In addition to dividing marital property, your divorce settlement can also split up your marital debt so you and your spouse are each responsible for paying off a certain amount. However, a court decree might not be enough to protect you from paying off more debt even after your divorce is complete.
According to U.S. News and World Report, you could end up on the hook for payments that your ex-spouse fails to make in spite of your divorce decree.
Why creditors may collect from you
While a divorce settlement can describe debt responsibilities for each spouse, it does not change the agreements you and your spouse have made with creditors. Your signature on a contract is what matters to a credit card issuer, a bank or any creditor you have taken out a loan from.

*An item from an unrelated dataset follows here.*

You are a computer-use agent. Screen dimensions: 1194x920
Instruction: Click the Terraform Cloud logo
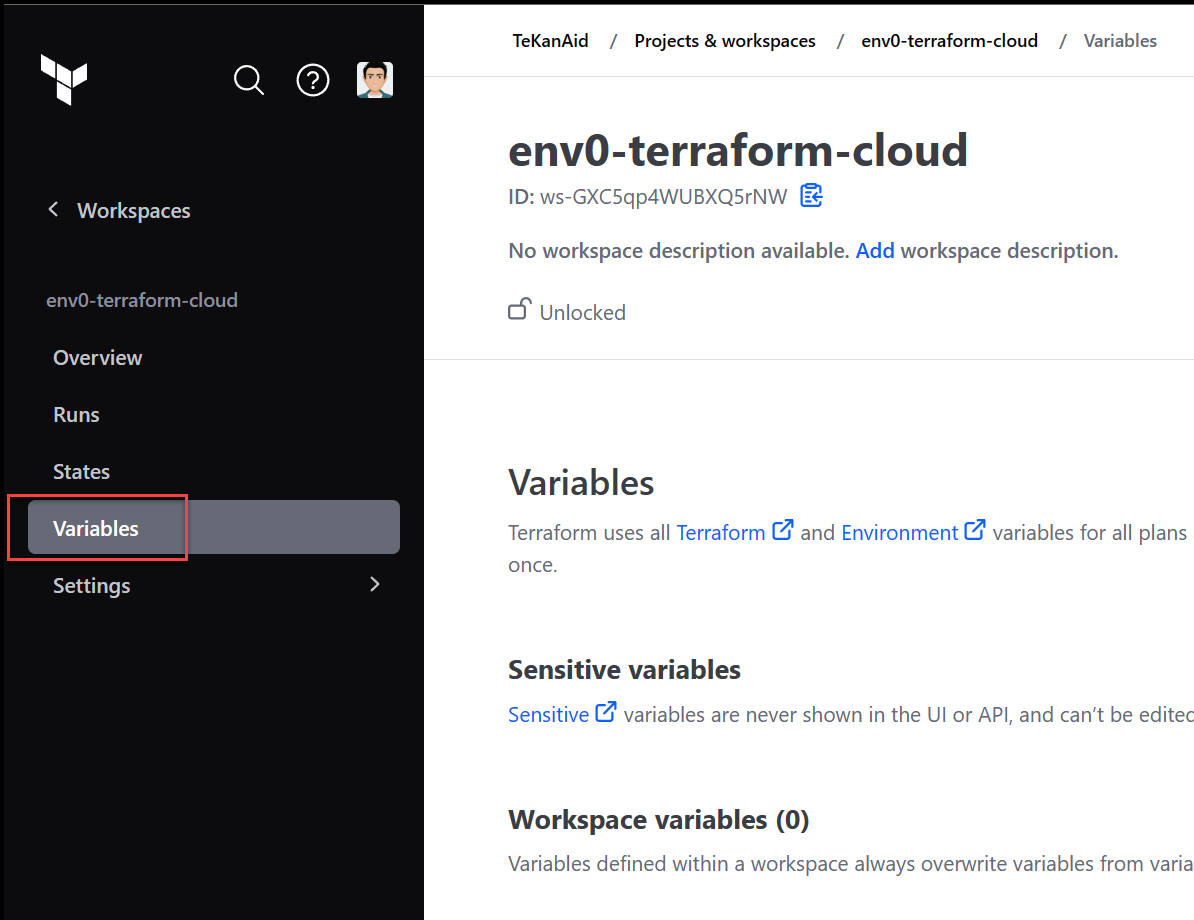63,80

For example, if your ex decides not to mail any more payments on a jointly owned credit card, the card company will take note of your name on the account and hold you responsible for the missed payments. Creditors may also contact you if your former spouse defaults on paying back a loan that you had co-signed during your marriage.
Taking additional steps to protect yourself
Your divorce settlement may be only one step in dividing your debt. Any agreement you signed that requires you to guarantee a loan could come back to haunt you. You might try to remove your name from joint accounts or co-signed loans if possible. Closing out a joint credit card account or refinancing a home mortgage to remove your name are additional possibilities.
These steps may complicate your divorce to some degree. Still, they can be worth it if you do not have to worry about financial burdens as you build your post-divorce life.